> Required work
All that is needed is the number of lines in the records that contain the word "will", stated without anything else.

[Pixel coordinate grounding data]

════════════════════

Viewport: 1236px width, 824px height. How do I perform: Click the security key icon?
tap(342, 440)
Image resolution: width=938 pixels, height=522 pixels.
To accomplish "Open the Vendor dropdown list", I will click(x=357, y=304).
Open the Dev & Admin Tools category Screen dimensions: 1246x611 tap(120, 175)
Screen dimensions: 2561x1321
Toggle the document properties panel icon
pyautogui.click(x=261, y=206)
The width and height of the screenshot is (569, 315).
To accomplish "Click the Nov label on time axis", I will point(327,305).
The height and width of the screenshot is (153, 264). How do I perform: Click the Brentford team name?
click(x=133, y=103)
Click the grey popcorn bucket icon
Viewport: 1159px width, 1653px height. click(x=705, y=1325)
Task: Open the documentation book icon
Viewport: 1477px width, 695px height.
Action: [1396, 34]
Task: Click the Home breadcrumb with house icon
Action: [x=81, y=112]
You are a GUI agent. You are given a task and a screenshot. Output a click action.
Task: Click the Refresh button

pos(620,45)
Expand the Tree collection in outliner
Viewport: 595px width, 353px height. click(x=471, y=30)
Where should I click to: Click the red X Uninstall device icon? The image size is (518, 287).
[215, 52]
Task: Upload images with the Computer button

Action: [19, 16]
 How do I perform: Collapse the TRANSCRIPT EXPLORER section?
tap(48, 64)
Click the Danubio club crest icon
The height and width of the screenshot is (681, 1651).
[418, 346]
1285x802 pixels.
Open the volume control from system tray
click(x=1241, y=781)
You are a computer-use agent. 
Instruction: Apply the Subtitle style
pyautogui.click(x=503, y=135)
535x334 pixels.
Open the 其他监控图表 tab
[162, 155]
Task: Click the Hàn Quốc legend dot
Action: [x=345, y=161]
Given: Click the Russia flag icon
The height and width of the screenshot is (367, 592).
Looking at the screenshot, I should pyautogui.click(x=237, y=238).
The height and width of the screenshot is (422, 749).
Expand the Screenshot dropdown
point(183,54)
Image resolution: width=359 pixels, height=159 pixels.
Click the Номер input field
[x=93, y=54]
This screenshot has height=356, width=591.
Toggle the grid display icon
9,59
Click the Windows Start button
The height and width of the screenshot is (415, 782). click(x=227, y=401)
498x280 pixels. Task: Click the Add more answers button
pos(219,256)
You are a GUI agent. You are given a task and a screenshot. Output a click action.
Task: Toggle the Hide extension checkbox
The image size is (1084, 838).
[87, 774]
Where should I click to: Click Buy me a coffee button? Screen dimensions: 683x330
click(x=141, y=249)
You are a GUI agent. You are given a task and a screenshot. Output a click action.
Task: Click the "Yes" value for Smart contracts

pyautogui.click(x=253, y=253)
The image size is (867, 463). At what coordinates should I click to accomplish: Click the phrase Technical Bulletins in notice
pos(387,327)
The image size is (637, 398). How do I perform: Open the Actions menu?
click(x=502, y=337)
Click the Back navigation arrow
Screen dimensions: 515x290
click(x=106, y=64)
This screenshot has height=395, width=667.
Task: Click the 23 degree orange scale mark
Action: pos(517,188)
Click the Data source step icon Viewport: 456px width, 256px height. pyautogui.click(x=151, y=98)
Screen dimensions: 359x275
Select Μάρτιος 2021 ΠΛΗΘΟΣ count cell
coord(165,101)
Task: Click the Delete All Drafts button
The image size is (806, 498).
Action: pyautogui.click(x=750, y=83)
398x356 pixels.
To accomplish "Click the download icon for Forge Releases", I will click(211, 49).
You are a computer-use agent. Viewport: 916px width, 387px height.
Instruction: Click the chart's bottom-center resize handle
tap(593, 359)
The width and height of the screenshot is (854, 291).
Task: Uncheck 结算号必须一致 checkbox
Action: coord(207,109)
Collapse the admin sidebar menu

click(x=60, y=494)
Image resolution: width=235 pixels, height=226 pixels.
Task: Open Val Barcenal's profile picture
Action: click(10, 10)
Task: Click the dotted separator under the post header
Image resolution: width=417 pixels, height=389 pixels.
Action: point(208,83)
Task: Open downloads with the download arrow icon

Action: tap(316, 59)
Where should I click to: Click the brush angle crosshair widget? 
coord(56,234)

════════════════════

> Task output
3